Giving coding agents an ability to self-check their own work is one of the most useful techniques I came across. I develop a lot of numerical software in my free time and most models are very helpful here but no model has earned my complete trust. They simply don’t consult with me presence of uncertainty and rely too much on the parametric knowledge instead of consulting external sources. The usual runaround happens when the model states that it knows the answer to some problem, codes the algorithm, and the algorithm looks plausibly correct but doesn’t really work. A lot of debugging follows and the result is a lot of wasted time and frustration.

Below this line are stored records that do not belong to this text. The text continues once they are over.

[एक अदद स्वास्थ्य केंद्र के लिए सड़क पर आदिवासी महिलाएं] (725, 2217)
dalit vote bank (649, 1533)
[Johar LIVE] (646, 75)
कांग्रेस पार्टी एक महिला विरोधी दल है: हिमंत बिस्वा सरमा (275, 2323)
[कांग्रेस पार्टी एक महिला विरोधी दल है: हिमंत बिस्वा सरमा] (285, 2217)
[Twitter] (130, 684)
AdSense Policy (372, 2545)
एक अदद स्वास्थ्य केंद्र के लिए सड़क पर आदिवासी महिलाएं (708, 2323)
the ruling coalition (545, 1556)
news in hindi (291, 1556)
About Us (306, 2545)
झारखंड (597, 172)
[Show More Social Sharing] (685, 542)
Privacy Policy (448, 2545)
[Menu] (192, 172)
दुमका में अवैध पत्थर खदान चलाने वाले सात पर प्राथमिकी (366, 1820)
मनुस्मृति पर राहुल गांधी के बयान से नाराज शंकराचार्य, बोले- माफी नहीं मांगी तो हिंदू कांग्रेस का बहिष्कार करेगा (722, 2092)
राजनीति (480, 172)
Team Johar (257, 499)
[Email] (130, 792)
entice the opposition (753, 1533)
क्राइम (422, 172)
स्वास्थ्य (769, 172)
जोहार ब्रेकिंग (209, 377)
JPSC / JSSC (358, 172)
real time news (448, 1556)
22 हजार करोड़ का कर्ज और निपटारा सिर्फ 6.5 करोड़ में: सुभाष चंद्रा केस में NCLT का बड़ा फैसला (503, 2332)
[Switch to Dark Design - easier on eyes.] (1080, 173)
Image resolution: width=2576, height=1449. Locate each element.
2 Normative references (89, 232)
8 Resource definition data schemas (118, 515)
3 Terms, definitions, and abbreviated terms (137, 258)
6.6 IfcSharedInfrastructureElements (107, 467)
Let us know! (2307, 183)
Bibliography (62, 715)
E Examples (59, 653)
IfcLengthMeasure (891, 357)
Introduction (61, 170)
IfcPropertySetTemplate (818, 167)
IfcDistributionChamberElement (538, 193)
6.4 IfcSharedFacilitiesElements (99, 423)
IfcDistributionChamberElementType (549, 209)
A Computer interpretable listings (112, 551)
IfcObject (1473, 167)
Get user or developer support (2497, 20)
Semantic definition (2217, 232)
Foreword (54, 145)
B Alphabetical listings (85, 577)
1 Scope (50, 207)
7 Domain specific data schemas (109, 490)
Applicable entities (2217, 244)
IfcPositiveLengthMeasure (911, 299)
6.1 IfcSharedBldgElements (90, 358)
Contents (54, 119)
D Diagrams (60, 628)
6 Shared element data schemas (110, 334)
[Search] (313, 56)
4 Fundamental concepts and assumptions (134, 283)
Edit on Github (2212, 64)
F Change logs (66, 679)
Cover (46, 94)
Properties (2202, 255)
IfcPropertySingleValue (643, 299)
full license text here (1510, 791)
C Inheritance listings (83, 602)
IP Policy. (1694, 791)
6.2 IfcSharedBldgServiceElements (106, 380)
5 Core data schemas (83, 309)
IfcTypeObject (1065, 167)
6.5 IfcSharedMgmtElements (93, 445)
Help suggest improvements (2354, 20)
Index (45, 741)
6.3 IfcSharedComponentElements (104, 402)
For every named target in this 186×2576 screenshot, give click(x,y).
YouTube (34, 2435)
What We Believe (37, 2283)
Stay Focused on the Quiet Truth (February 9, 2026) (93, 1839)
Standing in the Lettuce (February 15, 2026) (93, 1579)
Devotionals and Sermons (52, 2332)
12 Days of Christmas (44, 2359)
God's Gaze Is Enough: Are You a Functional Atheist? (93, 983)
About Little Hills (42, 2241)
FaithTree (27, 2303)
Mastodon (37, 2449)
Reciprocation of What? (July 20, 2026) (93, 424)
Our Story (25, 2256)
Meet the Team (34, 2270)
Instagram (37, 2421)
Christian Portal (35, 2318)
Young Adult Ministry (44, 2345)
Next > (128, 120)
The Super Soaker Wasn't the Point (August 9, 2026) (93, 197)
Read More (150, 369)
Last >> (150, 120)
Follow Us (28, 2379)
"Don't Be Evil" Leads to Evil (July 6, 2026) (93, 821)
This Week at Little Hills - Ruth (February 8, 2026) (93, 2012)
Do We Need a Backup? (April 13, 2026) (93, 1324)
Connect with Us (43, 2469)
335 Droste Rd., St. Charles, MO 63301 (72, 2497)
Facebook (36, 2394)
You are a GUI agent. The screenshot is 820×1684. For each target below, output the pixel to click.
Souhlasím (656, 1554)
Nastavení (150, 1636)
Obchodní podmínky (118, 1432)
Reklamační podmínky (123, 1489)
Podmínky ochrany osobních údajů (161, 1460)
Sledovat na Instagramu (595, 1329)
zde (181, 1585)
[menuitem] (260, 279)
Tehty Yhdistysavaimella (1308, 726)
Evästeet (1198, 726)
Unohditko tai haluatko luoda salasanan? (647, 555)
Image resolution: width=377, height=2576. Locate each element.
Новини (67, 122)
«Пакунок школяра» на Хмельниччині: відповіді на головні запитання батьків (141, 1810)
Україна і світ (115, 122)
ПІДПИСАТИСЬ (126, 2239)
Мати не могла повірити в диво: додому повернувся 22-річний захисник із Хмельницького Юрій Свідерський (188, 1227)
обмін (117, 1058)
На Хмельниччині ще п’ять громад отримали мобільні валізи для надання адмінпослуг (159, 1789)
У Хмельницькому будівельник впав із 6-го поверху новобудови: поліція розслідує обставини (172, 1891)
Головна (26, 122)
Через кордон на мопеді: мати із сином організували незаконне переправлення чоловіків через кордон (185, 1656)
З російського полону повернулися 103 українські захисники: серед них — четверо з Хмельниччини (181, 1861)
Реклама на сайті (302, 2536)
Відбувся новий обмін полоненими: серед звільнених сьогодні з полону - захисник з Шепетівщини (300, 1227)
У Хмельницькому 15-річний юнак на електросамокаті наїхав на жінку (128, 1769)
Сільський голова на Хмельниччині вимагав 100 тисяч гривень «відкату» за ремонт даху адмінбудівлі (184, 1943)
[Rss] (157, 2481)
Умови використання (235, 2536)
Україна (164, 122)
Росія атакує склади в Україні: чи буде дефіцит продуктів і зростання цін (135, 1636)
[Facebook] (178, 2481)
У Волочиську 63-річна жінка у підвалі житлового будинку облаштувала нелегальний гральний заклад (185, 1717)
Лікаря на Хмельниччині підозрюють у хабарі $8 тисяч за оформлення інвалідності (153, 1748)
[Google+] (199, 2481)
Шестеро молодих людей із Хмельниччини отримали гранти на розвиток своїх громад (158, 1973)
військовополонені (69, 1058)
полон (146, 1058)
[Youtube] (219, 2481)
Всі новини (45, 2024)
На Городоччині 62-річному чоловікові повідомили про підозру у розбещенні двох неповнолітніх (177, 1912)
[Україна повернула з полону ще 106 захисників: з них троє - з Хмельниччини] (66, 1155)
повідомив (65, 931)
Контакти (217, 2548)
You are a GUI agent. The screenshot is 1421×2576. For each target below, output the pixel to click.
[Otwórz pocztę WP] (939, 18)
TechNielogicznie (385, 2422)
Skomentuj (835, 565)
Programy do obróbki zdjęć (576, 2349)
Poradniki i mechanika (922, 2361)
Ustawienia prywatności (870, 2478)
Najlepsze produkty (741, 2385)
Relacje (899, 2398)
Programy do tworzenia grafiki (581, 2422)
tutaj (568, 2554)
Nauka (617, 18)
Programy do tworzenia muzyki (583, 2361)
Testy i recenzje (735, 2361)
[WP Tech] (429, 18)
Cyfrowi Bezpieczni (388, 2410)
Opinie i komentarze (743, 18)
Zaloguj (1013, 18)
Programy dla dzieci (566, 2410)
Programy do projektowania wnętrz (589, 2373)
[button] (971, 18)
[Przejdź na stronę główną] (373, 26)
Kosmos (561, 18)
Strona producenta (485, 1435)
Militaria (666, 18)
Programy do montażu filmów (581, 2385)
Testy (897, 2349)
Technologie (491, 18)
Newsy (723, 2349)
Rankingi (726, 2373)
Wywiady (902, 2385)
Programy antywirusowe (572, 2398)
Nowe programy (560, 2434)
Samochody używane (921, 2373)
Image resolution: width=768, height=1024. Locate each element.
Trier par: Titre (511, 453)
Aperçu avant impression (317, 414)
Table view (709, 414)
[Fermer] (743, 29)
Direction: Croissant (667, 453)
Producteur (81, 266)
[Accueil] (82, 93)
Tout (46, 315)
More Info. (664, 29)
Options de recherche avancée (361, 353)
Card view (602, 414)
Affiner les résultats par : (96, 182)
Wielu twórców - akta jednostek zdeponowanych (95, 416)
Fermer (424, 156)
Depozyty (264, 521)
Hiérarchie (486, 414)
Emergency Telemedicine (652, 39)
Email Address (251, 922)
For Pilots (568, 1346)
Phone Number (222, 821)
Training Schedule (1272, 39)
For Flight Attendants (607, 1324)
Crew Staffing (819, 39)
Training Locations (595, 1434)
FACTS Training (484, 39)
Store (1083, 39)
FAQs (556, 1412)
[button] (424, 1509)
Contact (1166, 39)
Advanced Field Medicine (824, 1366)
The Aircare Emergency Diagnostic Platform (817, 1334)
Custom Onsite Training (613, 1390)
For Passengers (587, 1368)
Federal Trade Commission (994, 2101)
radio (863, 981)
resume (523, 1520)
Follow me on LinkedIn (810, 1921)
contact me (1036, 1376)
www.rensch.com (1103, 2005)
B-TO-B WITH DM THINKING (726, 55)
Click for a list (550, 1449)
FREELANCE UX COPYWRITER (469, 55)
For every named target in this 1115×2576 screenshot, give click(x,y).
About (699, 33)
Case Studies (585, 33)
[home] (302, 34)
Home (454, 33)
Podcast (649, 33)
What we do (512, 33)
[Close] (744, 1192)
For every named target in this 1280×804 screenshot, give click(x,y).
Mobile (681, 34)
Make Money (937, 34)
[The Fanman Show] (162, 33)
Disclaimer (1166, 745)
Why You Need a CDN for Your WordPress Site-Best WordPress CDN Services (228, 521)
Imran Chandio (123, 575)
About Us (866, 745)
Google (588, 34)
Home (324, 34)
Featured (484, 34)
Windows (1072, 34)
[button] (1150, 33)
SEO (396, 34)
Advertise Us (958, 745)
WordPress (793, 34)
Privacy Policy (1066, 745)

Because of this, I resorted to following a methodology of supplying the agent with a set of input-input pairs, or test vectors developed in other software. The methodology is simple but offers big leverage. The idea is to use numpy, Mathematica, etc. to compute analytical answers to problems with known convenient values that a valid code must reproduce. Supplying those values to the agent helps it develop better tests. In connection with a proper skill or a plugin like superpowers greatly enhances the effectiveness of the agents. An extension of this idea is to ask the model to use external tools to construct its own tests and stating it explicitly. The idea is that the ground truth answers do not originate from the model, who in this case only acts as a problem constructor and a tool orchestrator during test construction phase. Once the answers are baked in, the agent will keep working on the code until the tests pass.